Sabed que los historiadores del futuro darán cuenta algún día de todos esos crímenes que apunto: de cómo me aproveché premeditada y alevosamente de la crisis mundial de mediados de siglo para dar un golpe de estado y deslegitimar el antiguo gobierno democrático de la República de Britania, de cómo mi gobierno corrupto malversó el caudal del erario público para satisfacer mis propios intereses y los de la oligarquía que aún rijo, de cómo desposeí a los nobles ciudadanos de sus derechos fundamentales, como el derecho a una vivienda digna, a una sanidad universal, a una educación gratuita y de calidad, de cómo poco a poco fueron suprimiéndose otros derechos esenciales, como el derecho de huelga, de manifestación o de reunión. Algún día saldrán a la luz el cúmulo de despropósitos, de continuadas mentiras, de descalificaciones gratuitas y torticeras vertidas sobre los miembros de la antigua oposición. El pueblo conocerá en el futuro los pormenores de las perversas alianzas que perpetramos con otros dictadores corruptos y genocidas y con las corporaciones transnacionales que anteponían el dinero a la dignidad humana y al bien común. Serán públicas y notorias las razones por las cuales entramos en guerra con Eurasia y Estasia. Razones que, ni que decir tiene, nada tuvieron que ver con la defensa de la paz y de la libertad. Y se sabrá algún día, también, la terrible suerte que corrieron los miembros de la disidencia política y social, de cómo detuvimos, torturamos y condenamos sin pruebas a decenas de miles de ciudadanos y ciudadanas por el mero hecho de disentir, protestar y reclamar aquello que era justo, necesario y humanitario.

Ahora, que estoy frente a vosotros, quiero, no sé si en un intento vano de acallar el incesante griterío de mi conciencia, pediros perdón. Perdón por todos estos y otros tantos crímenes que no soy capaz de confesar. Por todo el daño, el dolor y el invaluable sufrimiento causados a este pueblo, a esta nación, a todos vosotros, a cada familia, a cada individuo, hombre, mujer, niño... Sí, os pido perdón, pero sin esperarlo. Porque yo mismo no sé si podría perdonarme algún día por todo el mal que he sembrado y cosechado en este mundo. Un mal que es, sencillamente, inenarrable.
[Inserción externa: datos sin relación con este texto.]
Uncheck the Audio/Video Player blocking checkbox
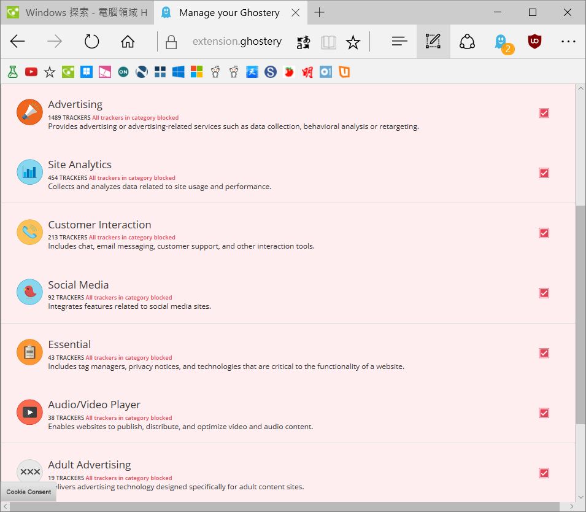Viewport: 586px width, 512px height. pos(544,413)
El caso es que esta misma mañana he coordinado una reunión con el Consejo Dirigente del Gobierno de Oceanía, tras la cual he decretado la disolución inmediata del gobierno totalitario que yo presido, la reinstauración de todas las libertades individuales y comunitarias y la convocatoria de un gobierno de salvación nacional cuyo poder se configurará en virtud de las resoluciones dimanantes de las asambleas populares, que a partir de este momento vuelven a ser legales.

Asimismo, como custodio que soy del conjunto de los bienes del estado, enajeno todas las propiedades, divisas y el oro de la reserva nacional con carácter urgente y lo pongo a disposición de dichas asambleas, para aliviar lo antes posible el sufrimiento de nuestros compatriotas más desfavorecidos y necesitados.

Por otro lado, dentro de tres días me desplazaré a Germania, donde he organizado un encuentro con los mandatarios de Eurasia y de Estasia para rubricar un acuerdo trilateral que siente las bases de un armisticio duradero y de una cooperación multinacional basada en la libertad, la igualdad y la fraternidad entre nuestros pueblos.

Y por último, deciros, hermanos de Oceanía, que cuando termine dicho encuentro regresaré a Londres para poner a vuestra disposición mi persona y mi vida. Deseo, si vosotros convenís conmigo, ser juzgado por un tribunal popular y que mi suerte sea decidida mediante un sufragio al que pueda concurrir libremente cualquier ciudadano de esta nación.

Que Dios me perdone y conceda larga vida al honorable pueblo de Oceanía.